Review: Saw V
Dir. David Hackl. Stars Tobin Bell, Julie Benz, Costas Mandylor & Scott Patterson.
The fifth instalment in this Australian-created franchise feels more like an episode of Desperate Housewives than a horror movie. Gone are the creepy atmosphere and suspense that held the first film together, and in their place are boring subplots and gore-splattered walls. It’s a soap opera on acid.
Filled with flashbacks, recaps, and ‘to be continued’, there are more questions asked than answered in what is turning out to be an over-the-top and uninteresting multi-faceted story as to the how and why of the serial killer known as Jigsaw.
After an opening torture scene ala The Pit and the Pendulum, one of the best in the series, Agent Strahm is back and discovers there is much more to the story of Jigsaw. In Saw 4, it was revealed that detective Hoffman was the third accomplice to Jigsaw. Through increasingly annoying flashbacks in this instalment, we learn the ridiculous way in which the two became entwined. Meanwhile, to provide something more interesting to focus on, we meet five people who wake in a cold and deadly room where they must interpret evil traps. These people, too, have a back-story—again uninteresting—in which they are all somehow connected. This provides the reason they were chosen to play the game. One by one, they succumb to their demise while Agent Peter Strahm gets closer and closer to revealing Detective Hoffman’s part in the evil game.

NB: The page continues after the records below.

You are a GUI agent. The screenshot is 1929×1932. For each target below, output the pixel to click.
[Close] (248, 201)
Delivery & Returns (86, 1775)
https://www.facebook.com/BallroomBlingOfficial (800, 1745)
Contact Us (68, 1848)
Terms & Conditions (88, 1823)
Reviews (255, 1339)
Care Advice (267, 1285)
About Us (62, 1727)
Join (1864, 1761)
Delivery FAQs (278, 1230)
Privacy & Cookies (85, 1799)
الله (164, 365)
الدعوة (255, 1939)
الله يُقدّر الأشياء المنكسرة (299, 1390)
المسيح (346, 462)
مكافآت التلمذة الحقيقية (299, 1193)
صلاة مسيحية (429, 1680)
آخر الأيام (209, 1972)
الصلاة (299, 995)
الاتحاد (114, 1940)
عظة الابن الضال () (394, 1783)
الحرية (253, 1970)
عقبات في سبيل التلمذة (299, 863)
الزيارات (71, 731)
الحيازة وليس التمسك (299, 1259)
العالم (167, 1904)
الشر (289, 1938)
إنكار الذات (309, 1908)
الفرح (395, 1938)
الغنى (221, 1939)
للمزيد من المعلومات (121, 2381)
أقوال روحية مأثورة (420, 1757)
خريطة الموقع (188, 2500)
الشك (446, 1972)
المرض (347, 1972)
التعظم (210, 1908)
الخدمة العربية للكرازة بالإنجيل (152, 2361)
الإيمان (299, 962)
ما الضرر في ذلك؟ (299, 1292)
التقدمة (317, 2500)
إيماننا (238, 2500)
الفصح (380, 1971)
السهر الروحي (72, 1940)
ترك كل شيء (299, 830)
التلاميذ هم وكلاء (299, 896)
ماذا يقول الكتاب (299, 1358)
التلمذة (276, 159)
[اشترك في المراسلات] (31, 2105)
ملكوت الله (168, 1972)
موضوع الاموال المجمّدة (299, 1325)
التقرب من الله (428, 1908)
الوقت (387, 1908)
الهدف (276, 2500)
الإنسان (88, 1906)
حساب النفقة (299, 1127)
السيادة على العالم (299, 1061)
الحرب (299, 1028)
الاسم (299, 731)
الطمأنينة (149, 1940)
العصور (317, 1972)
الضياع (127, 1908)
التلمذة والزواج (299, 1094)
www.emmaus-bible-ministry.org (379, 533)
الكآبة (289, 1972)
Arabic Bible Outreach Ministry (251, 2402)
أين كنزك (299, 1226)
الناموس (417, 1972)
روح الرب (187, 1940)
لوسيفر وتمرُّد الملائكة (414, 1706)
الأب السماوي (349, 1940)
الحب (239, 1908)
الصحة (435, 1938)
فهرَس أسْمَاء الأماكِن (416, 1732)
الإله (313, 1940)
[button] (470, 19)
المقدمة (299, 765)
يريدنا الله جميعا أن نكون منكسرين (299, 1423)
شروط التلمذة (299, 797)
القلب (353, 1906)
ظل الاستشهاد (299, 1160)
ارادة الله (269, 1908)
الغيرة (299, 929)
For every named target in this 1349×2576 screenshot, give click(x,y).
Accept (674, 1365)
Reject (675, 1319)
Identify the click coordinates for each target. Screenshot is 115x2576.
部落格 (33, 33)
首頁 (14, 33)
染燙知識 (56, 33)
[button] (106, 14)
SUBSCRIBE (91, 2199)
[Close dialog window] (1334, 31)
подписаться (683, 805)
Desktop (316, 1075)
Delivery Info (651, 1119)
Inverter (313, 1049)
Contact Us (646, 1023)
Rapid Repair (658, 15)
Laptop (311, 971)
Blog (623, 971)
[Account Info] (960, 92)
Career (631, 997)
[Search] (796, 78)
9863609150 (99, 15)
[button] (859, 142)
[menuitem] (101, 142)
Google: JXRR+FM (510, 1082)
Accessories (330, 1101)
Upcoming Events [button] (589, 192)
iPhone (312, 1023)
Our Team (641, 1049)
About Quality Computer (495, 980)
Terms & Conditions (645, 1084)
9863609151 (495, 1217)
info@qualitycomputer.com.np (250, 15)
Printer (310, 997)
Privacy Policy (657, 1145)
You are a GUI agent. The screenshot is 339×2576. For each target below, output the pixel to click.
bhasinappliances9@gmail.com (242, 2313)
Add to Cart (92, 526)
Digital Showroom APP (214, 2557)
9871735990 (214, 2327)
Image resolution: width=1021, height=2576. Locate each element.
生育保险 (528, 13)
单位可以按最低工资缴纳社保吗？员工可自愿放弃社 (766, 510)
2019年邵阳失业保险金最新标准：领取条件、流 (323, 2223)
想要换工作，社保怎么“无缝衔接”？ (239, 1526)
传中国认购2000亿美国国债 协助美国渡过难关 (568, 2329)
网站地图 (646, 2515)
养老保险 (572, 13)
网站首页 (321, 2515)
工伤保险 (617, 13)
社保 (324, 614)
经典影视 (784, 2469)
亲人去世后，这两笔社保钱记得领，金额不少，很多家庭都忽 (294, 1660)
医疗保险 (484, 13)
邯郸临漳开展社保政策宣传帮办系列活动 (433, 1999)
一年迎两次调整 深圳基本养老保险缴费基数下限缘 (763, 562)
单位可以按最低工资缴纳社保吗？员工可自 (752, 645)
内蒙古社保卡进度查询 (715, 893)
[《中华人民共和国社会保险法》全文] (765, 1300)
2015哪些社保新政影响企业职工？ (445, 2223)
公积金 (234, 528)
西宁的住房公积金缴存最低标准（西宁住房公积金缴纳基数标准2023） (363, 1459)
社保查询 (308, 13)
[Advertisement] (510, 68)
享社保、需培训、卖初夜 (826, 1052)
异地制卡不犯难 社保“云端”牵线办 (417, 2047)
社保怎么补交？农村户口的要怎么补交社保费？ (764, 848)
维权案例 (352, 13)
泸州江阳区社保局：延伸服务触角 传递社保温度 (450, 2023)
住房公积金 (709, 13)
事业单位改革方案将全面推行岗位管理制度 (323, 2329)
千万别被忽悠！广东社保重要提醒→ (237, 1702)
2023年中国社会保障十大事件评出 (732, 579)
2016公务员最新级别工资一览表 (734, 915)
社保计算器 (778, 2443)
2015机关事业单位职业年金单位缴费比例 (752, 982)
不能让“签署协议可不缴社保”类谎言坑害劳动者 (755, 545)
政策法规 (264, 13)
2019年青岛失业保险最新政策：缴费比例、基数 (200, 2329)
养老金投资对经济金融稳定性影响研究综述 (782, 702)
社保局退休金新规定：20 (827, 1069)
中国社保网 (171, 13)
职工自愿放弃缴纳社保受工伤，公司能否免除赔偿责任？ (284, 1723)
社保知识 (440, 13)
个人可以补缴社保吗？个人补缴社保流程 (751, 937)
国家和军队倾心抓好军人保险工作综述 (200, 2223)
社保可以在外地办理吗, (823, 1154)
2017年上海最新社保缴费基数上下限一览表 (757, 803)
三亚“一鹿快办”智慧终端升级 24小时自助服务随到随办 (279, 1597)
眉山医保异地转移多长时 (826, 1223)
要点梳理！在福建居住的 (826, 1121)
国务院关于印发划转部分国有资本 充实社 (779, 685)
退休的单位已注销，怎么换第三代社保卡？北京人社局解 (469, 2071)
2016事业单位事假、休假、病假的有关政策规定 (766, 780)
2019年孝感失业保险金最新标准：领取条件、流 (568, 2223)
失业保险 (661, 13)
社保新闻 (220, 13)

There is nothing new in this episode. Unlike other horror franchises that may try to be inventive or new, the Saw movies are all very similar. The only way to tell them apart is by the most creative torture scene from each movie. The characters are over developed. The gore is over the top. The torture scenes, though top rate, have lost the shock value that established the intensity of the first two films. Yet, this is the first of the franchise to receive an ‘R’ classification rating in Australia.
The film offers more questions than the answers it provides to ensure the viewer is primed for the sixth instalment, due out this Halloween. But this is what we have come to expect from this series. For those eager to find out what happens next, you may be enthralled by Jigsaw’s history. Really, the series is now for the fans patient enough to wait until it’s all played out. Let’s hope the payoff is worth it.
Review by Troy King.



2 comments:
I really enjoyed Saw V, particularly the flashbacks! I think it's an exceptional film franchise that has, while stumbling occasionally, gone out of its way to be something a little bit more than a torture-based horror fantasy. It's shifted away from the one-dimensional grand guignol of films like Hostel and The Hills Have Eyes and turned into something based around plot and character.